Первым посетителем фаворитки был Сюлли, явный ее недоброжелатель; но и тому она была рада и, преодолевая отвращение, осыпала его любезностями, уверениями в дружбе, искреннем расположении… Лицемерила она или по долгу христианки перед исповедью мирилась с врагом? Ответ на этот таинственный вопрос фаворитка унесла с собой в близкую к ней тогда могилу. Уехавшего Сюлли заменила жена его, женщина сухая, чопорная, надменная. К ней Габриэль была еще ласковее и при прощании с ней выразила неосторожное желание видеть ее при отходе ко сну и при пробуждении (ses levers et ses couchers), что могла сказать только настоящая королева.
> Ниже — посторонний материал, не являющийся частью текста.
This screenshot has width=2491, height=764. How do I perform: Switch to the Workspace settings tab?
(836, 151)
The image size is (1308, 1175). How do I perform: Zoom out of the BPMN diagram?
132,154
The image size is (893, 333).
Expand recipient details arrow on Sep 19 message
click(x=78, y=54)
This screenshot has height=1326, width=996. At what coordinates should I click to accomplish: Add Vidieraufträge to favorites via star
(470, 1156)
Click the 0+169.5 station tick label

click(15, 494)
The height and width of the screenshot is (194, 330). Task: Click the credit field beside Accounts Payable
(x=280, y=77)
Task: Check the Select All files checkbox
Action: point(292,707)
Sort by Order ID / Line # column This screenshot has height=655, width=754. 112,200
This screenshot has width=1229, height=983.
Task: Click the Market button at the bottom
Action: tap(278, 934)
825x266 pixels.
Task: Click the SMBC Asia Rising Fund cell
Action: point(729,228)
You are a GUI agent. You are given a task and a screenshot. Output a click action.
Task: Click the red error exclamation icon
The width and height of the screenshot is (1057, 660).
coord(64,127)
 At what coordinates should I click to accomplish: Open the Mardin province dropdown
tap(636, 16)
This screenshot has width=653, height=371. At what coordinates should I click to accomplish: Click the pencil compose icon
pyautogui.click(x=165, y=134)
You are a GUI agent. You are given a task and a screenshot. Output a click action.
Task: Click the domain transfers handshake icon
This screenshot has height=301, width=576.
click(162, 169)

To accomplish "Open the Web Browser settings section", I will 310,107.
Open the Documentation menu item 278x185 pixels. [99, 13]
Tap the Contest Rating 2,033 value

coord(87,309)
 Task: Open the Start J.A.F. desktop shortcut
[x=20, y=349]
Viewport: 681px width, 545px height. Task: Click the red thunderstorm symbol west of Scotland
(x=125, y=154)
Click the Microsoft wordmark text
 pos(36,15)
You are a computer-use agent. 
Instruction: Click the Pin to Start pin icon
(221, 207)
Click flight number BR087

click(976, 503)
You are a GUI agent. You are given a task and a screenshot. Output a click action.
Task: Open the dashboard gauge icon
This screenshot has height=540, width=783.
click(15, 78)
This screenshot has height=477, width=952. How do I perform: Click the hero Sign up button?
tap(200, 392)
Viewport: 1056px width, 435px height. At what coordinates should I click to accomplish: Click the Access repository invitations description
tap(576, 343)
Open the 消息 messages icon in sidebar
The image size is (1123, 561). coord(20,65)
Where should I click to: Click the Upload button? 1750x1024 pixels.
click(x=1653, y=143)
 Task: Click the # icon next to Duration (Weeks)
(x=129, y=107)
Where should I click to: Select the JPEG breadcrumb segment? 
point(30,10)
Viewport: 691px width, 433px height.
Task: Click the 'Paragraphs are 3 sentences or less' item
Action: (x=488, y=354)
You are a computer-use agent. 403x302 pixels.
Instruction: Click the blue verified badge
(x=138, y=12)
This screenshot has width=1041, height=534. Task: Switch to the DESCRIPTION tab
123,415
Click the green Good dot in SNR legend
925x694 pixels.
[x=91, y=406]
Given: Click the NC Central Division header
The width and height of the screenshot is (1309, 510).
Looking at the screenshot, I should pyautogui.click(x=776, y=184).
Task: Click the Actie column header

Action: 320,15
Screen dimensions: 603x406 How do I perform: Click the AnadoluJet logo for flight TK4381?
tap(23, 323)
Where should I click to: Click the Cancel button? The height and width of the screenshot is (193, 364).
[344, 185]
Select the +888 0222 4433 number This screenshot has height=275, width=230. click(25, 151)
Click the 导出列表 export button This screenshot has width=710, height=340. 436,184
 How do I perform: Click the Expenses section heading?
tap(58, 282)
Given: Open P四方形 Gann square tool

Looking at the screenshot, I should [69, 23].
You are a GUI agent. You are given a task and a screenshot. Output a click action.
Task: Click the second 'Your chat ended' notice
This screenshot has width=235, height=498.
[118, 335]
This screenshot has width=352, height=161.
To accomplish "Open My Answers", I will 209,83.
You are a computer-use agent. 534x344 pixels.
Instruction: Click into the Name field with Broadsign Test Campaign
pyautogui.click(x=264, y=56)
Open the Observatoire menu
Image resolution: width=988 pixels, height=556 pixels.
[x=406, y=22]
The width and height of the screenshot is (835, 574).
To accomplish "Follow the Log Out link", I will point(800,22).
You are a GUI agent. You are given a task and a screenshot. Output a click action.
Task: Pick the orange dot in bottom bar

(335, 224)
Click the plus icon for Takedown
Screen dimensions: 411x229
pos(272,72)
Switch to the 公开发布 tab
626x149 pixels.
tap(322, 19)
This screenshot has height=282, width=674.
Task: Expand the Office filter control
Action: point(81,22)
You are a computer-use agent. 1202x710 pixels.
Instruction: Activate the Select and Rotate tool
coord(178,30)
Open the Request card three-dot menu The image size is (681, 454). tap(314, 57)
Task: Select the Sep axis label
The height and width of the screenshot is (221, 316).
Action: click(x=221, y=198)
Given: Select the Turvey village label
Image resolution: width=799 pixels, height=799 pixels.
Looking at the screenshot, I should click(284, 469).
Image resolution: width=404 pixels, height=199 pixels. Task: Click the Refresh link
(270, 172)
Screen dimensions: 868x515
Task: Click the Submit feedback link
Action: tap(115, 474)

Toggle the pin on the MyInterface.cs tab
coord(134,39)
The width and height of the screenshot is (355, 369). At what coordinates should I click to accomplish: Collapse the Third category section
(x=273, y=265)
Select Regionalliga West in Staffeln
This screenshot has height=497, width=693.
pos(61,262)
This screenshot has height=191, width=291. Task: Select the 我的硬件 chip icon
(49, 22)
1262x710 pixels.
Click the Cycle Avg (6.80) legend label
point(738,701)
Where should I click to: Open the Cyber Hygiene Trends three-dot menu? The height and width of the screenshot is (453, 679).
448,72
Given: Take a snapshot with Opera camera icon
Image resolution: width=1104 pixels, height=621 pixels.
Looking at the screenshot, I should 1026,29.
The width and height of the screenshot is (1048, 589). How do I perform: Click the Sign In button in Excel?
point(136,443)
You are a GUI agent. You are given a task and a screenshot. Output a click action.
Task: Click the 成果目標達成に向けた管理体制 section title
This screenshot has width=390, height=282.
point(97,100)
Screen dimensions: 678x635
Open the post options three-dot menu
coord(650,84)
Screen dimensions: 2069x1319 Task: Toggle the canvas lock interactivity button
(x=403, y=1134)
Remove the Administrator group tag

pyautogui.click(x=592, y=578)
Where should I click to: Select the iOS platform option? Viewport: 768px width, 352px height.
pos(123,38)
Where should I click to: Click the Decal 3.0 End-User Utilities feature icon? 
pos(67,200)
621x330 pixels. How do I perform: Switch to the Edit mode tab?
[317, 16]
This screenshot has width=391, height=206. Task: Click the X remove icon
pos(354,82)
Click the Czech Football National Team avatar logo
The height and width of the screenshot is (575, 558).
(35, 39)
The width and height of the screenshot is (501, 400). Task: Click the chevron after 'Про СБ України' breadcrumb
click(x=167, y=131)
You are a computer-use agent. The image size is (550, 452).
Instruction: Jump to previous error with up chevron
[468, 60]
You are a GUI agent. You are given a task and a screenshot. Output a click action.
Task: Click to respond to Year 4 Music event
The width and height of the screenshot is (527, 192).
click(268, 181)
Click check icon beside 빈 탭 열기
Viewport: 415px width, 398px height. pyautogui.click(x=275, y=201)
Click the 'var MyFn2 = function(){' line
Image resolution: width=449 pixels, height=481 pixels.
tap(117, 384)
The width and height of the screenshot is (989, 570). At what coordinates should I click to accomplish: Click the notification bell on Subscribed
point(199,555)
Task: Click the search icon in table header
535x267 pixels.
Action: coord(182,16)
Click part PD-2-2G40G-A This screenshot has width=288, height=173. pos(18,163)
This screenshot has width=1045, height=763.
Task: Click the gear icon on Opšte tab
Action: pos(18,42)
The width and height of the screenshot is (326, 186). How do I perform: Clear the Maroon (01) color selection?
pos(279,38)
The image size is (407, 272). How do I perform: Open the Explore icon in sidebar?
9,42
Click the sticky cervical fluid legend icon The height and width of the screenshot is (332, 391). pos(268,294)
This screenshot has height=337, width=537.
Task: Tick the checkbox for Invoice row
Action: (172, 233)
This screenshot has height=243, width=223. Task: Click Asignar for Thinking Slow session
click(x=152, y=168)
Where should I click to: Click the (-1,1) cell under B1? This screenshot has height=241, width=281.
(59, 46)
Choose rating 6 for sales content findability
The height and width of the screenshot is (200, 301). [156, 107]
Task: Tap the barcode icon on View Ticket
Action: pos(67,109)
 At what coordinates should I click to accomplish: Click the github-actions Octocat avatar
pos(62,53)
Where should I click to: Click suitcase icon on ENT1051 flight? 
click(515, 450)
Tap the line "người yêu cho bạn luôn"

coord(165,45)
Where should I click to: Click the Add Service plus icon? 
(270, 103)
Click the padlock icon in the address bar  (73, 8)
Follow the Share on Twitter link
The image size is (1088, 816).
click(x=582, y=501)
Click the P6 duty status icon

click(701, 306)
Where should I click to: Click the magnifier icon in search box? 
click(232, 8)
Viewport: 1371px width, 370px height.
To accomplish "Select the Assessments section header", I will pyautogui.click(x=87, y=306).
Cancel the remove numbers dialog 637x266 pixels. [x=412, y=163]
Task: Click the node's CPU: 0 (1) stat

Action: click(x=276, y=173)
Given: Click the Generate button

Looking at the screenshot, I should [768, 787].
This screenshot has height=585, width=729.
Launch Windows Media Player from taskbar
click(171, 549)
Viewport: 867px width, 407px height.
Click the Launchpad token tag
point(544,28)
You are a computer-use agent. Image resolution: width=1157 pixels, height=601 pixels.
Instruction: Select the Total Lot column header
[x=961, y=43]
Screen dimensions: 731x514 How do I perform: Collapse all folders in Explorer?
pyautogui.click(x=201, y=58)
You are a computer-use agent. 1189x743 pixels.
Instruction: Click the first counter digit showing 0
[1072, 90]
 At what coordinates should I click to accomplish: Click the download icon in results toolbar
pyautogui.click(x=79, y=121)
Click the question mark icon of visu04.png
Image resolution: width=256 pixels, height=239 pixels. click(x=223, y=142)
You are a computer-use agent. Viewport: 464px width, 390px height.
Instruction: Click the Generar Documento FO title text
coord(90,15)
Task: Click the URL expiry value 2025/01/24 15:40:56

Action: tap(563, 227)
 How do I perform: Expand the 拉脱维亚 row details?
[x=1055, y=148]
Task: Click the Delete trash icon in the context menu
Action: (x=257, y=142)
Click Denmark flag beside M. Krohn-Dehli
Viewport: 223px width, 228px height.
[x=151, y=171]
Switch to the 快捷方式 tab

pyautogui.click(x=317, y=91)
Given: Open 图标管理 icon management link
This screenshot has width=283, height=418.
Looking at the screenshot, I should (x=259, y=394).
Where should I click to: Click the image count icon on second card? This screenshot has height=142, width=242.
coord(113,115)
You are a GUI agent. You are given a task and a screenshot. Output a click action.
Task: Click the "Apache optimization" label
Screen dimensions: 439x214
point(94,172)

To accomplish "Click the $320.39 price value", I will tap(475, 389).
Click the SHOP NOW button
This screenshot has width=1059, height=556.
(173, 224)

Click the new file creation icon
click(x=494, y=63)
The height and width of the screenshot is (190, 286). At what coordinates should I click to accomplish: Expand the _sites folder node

Жена Сюлли возвратилась к нему в совершенной ярости от обиды, и оба отправились в свое поместье Рони. Утешая жену, Сюлли сказал многознаменательные слова:
После семейства Сюлли навестила полубольную Габриэль веселая, вертлявая, вечно живая принцесса Конти, если не любившая фаворитку, то, по крайней мере, умевшая ей ловко льстить, подражавшая ей в нарядах, в угоду ей носившая постоянно любимый Габриэлью зеленый цвет. Болтовня принцессы несколько рассеяла тоску фаворитки.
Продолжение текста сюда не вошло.